> Selbst ausprobieren:
Erklären Sie anhand des Beitrags zum Spitalsystem, warum ein gutes Spitalsystem laut dem Beitrag einen gewissen Grad an Überkapazität aufweisen muss. Antworten Sie in ein bis drei Sätzen.

> Ausgangstext:
>>

Jehles Wahrnehmung ist komplett neoliberalisiert. Schon sein erster Satz unterstellt, es gehe im Gesundheitssystem darum, eine optimale Auslastung zu erreichen. Was für Folgen ein neoliberal 'gesundgeschrumpftes' Spitalsystem in einer ausserordentlichen Lage hat, konnte man letztes Jahr trefflich in der Lombardei beobachten, wo ein Lega-Politiker die verfügbare Kapazität 'optimiert' hatte. Eine Seuche war da nicht vorgesehen, alles gewissermassen just in time ist ein Schönwetterprogramm.
Ein gutes Spitalsystem gehört zum Service Public und muss zwingend einen gewissen, natürlich nicht zufälligen Grad an Überkapazität aufweisen. Schon ein Grossbrand mit z. B. 200 Brandopfern kann sonst schon zur Übersaturierung führen.
Das Konzept Fallpauschale ist, wie fast alle 'Neuerungen' eine Übernahme aus dem angelsächsischen Raum und führt nachweislich zu einem prekären Anreizrahmen. 'Gut' bemessene Pauschalen animieren zu überflüssigen Eingriffen, schlechte zu Patientenunterversorgung. Verschlimmern kann man das durch spitalinterne Prämiensysteme, die z. B. zum selektiven Viel-Operieren ermuntern. Ärzte im Kapitalismus sind auch nur Menschen im Kapitalismus. Krankenhäuser als Profitcenter ist eigentlich eine Obszönität. For profit Spitalketten erst recht.
Das stetige Kostenwachstum hängt teils mit einer alternden Gesellschaft zusammen, aber auch mitt immer teureren Apparaturen und Medikamenten. Und einer allgemeinen gesellschaftlichen end of the pipe-Mentalität - Probleme lösen, die schon entstanden sind, kein Augenmerk auf Prävention. Die staatlichen Einnahmen der Tabaksteuer verwandeln sich in mehrfache Kosten im Gesundheitswesen. (Aber ein Kauder ist heute noch gegen ein Verbot der Tabakwerbung. Man schicke dem ehemaligen Fraktionschef der Union dann die Rechnung...) Gespart wird dann beim Pflegepersonal - mehr Arbeit, miese Löhne, dort gehts am einfachsten.
Das Posting wurde vom Benutzer editiert (21.07.2021 23:40).

<<

> Bereitgestellte Angaben:
>>

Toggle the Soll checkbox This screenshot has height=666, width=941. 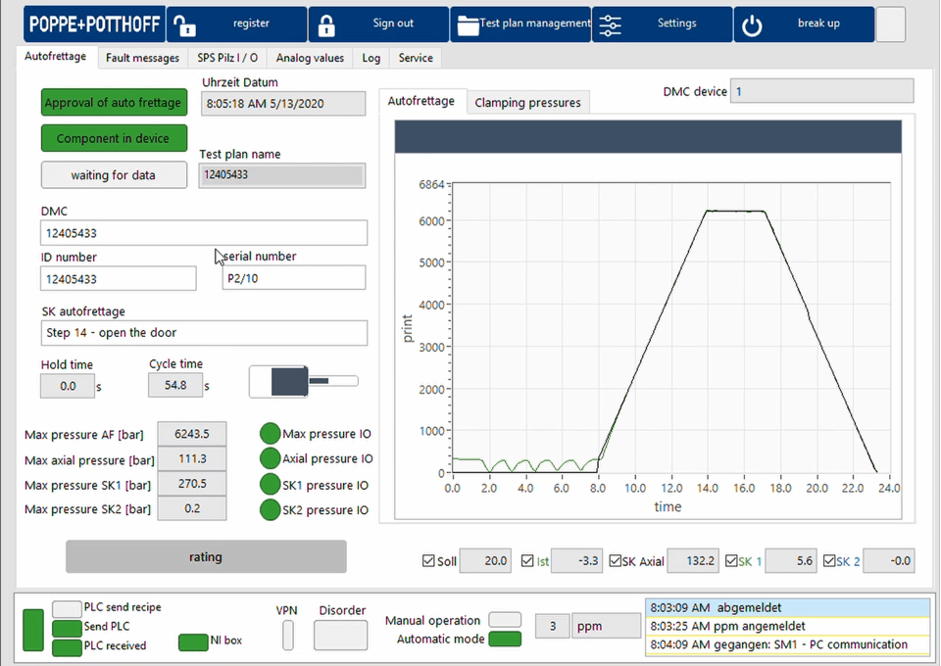[x=429, y=562]
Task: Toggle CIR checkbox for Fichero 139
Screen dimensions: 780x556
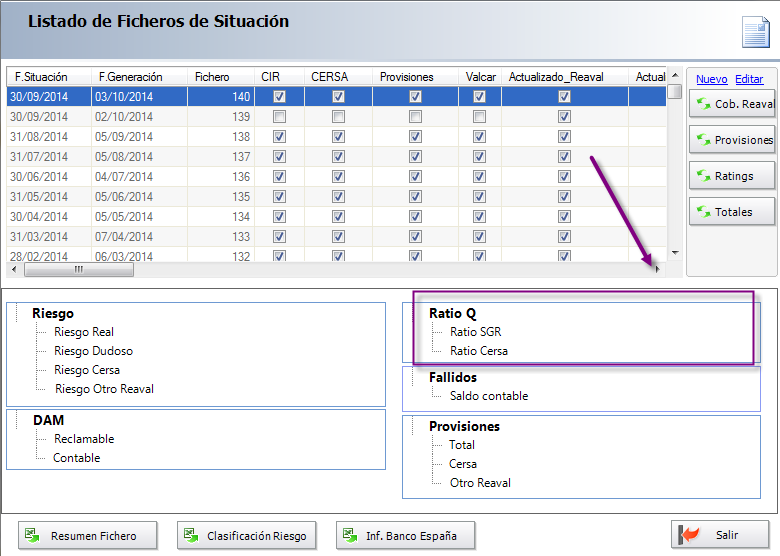Action: [x=279, y=117]
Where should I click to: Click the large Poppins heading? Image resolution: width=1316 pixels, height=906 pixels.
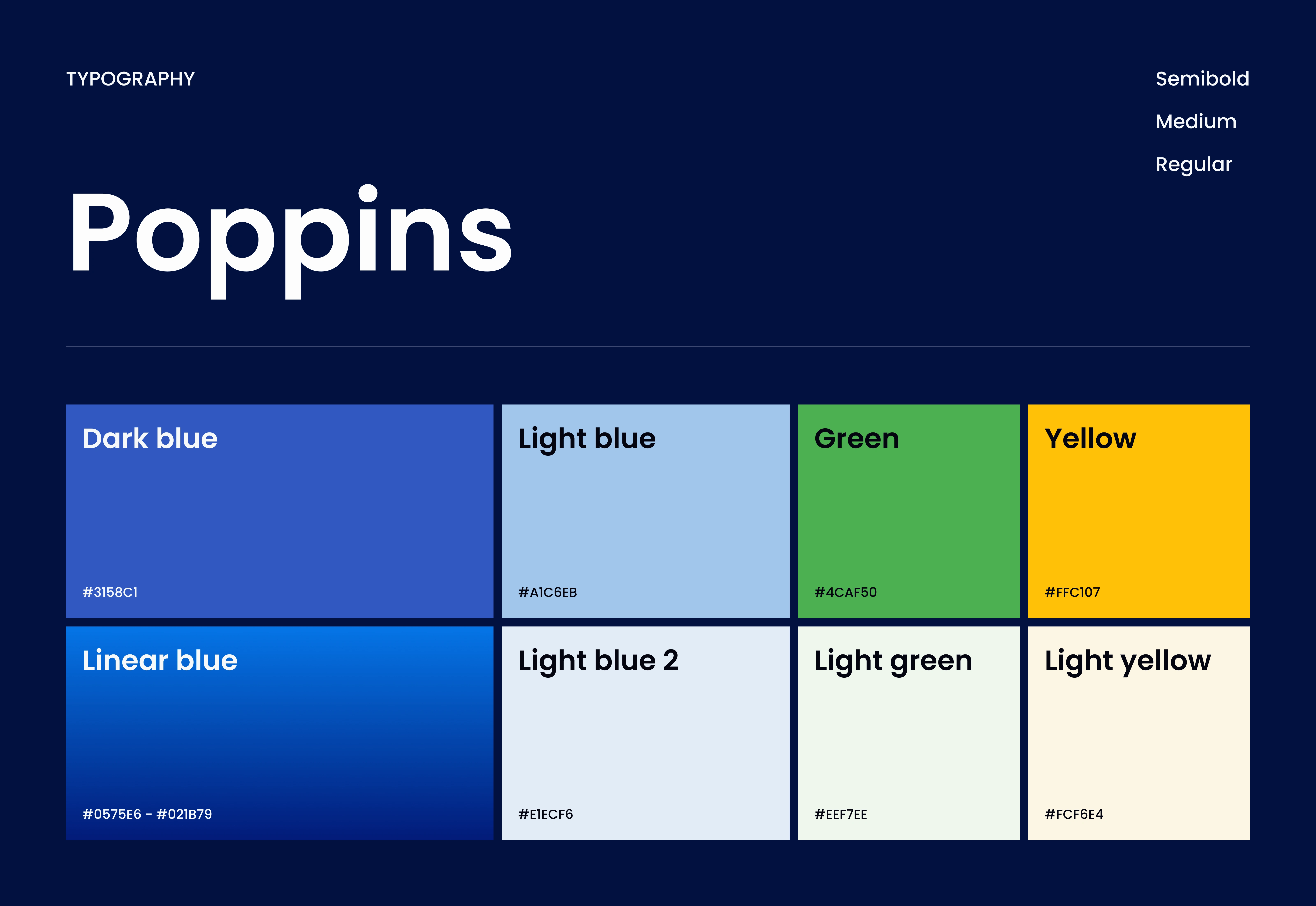(x=291, y=241)
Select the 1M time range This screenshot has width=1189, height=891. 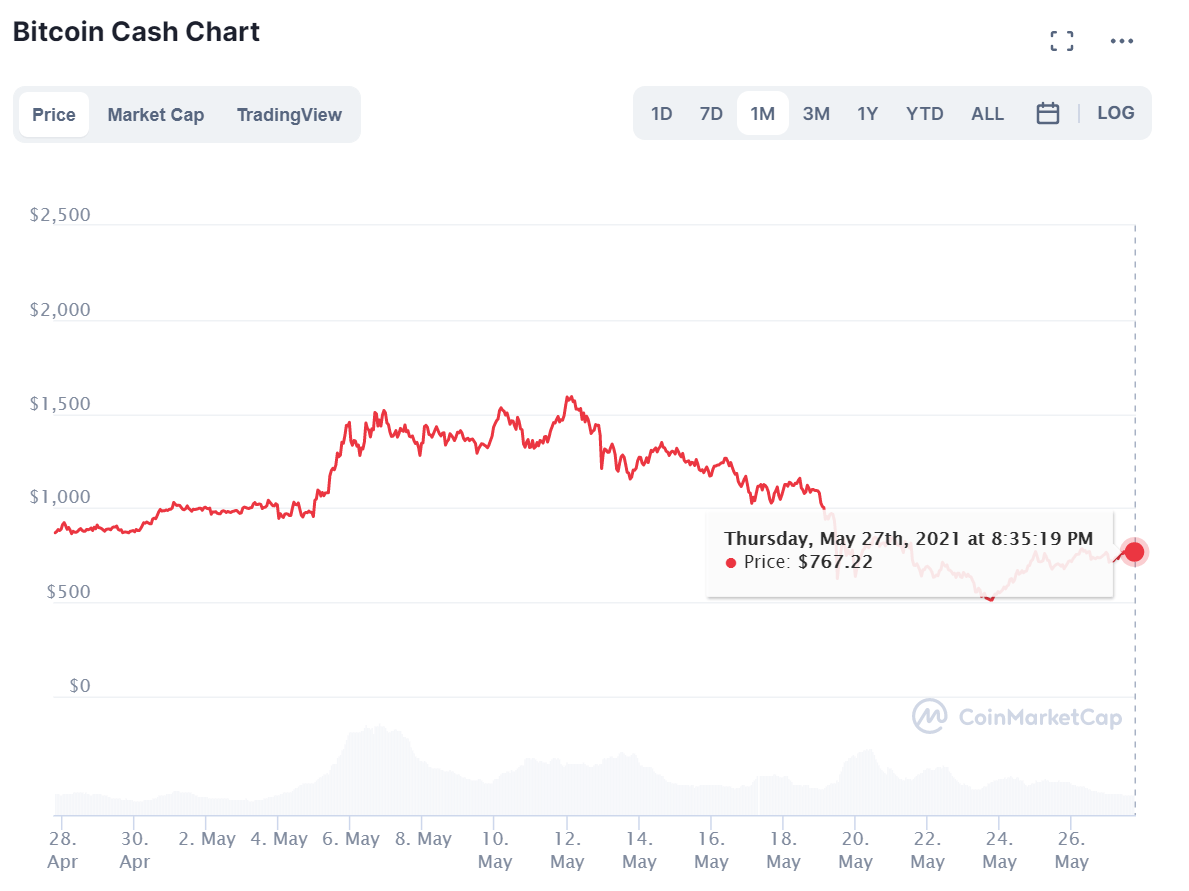(763, 113)
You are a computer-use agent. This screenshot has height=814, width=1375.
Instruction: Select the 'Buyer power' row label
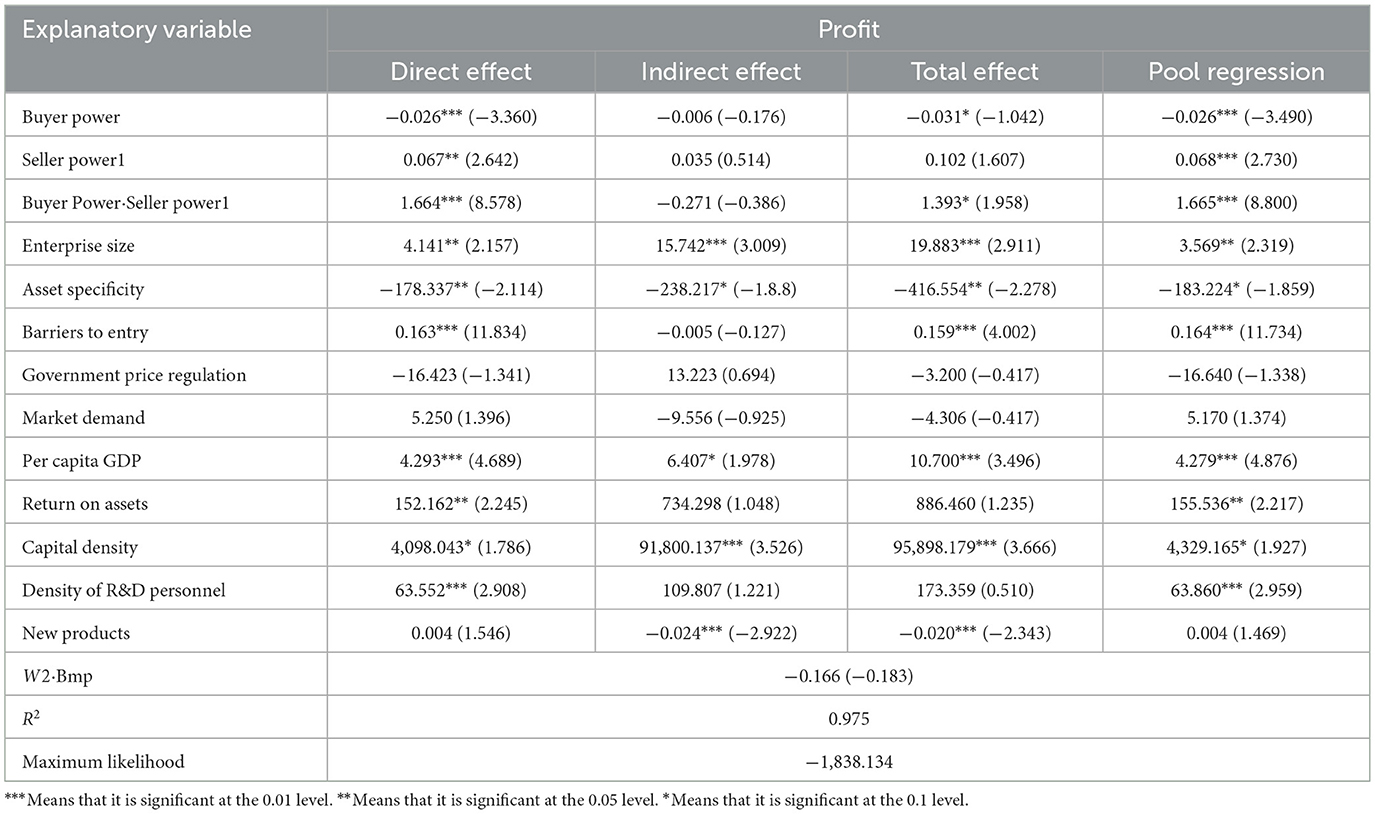pyautogui.click(x=70, y=117)
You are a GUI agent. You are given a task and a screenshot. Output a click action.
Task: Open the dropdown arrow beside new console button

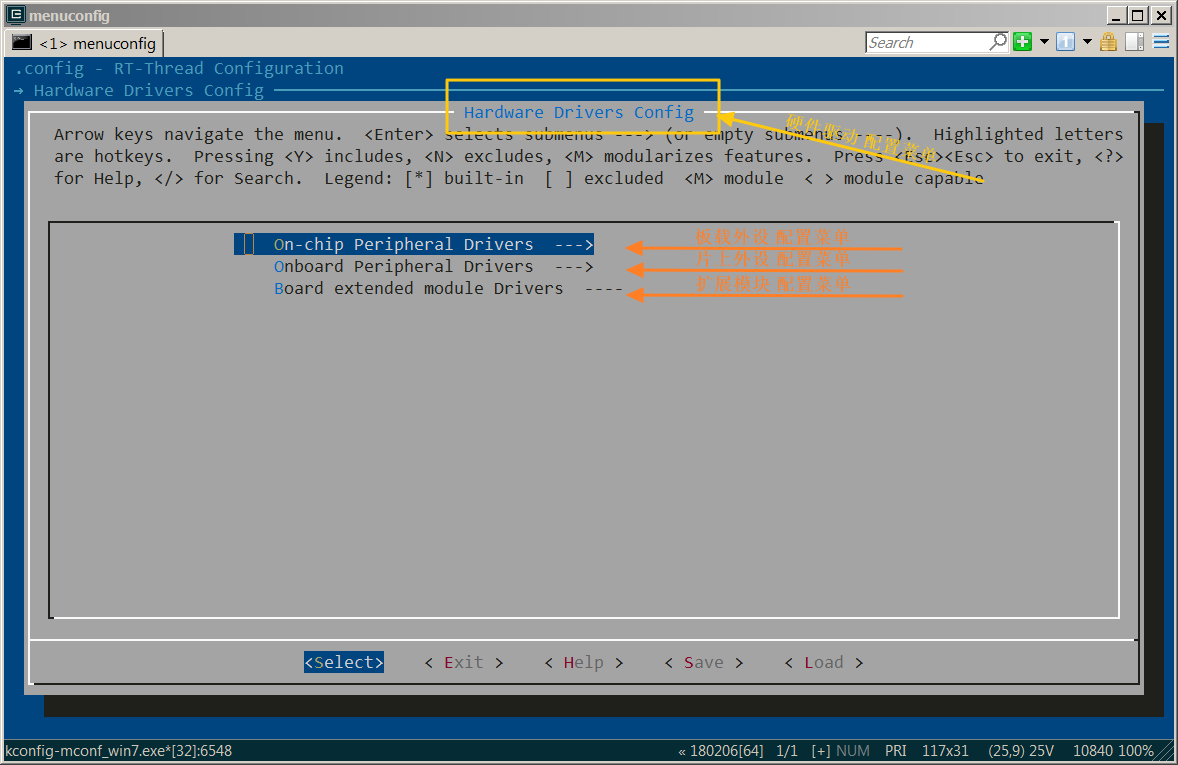1044,42
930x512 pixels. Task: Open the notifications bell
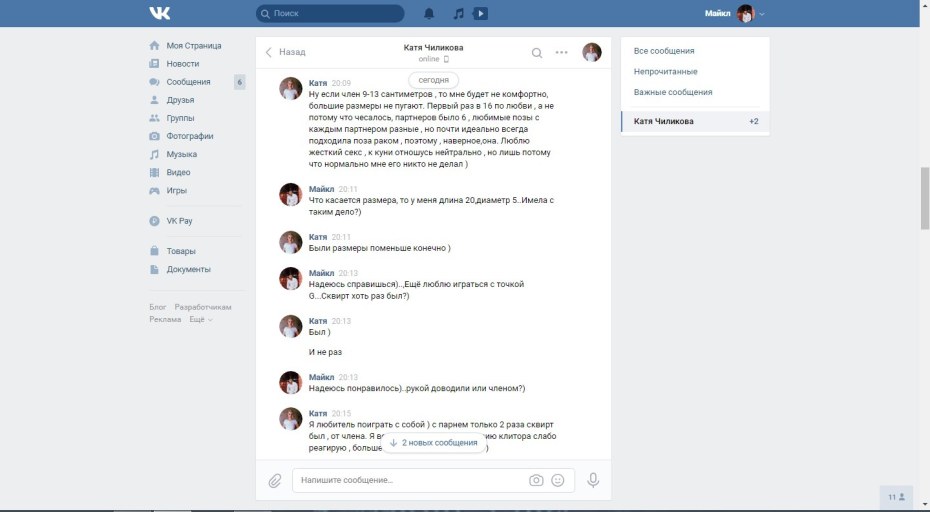(429, 14)
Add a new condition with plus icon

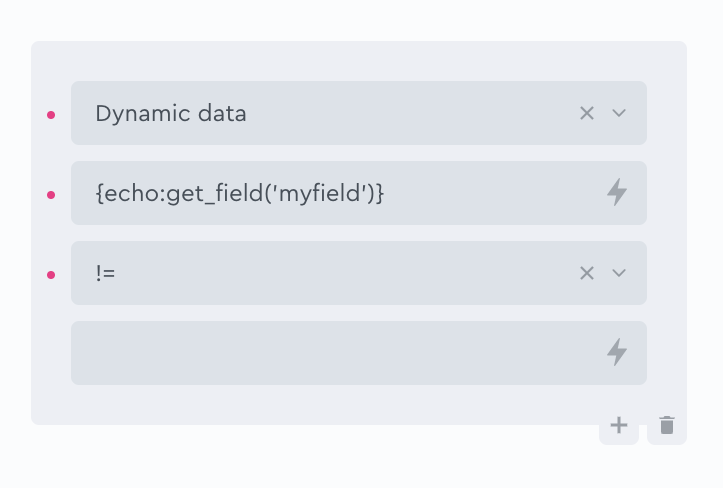tap(619, 425)
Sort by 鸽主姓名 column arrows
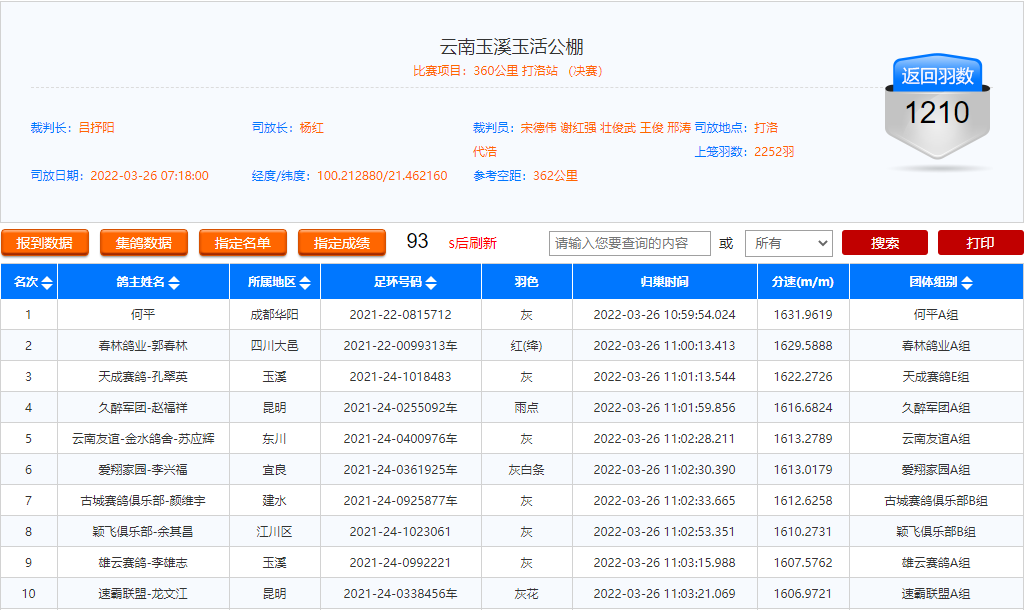This screenshot has width=1027, height=610. point(174,283)
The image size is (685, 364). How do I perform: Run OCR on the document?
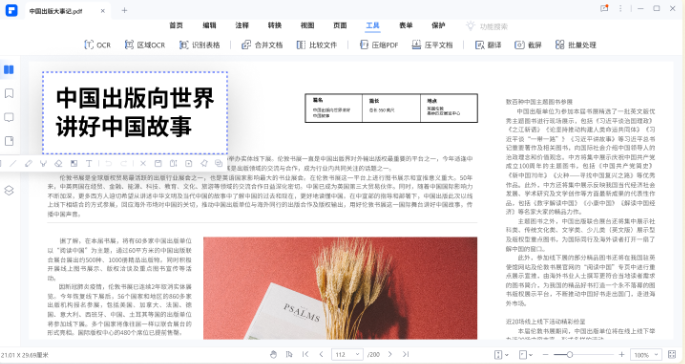[97, 45]
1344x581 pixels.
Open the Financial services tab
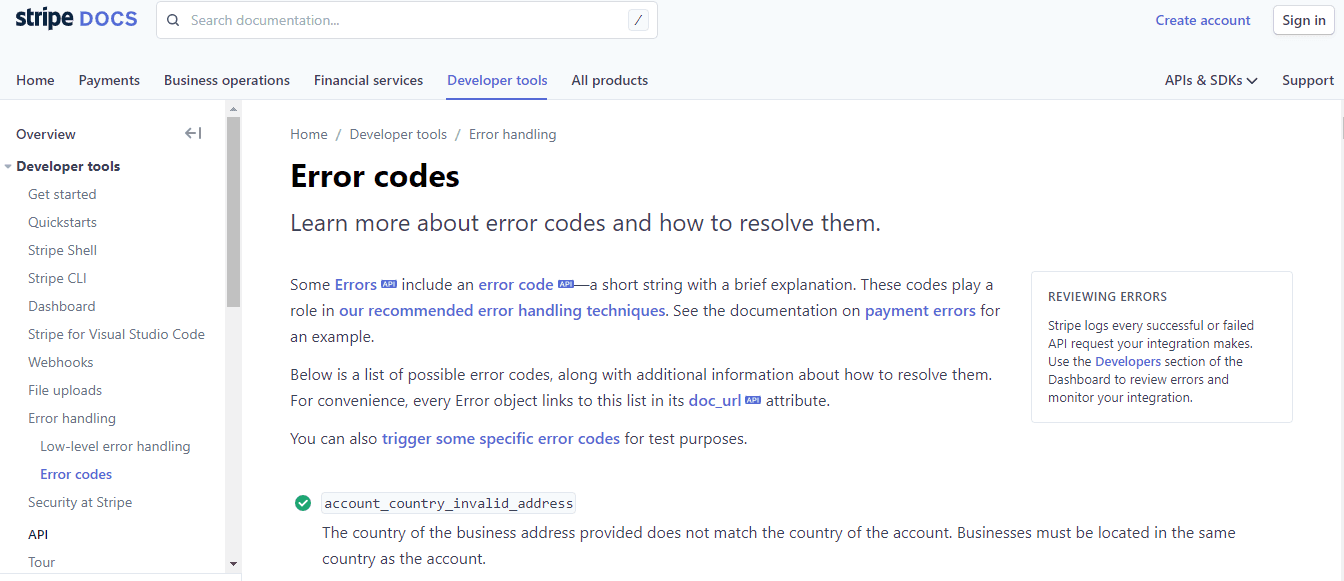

<<

> Schriftliche Lösung:
Ohne solche Überkapazität kann schon ein Grossbrand mit zum Beispiel 200 Brandopfern zur Übersaturierung des Spitalsystems führen.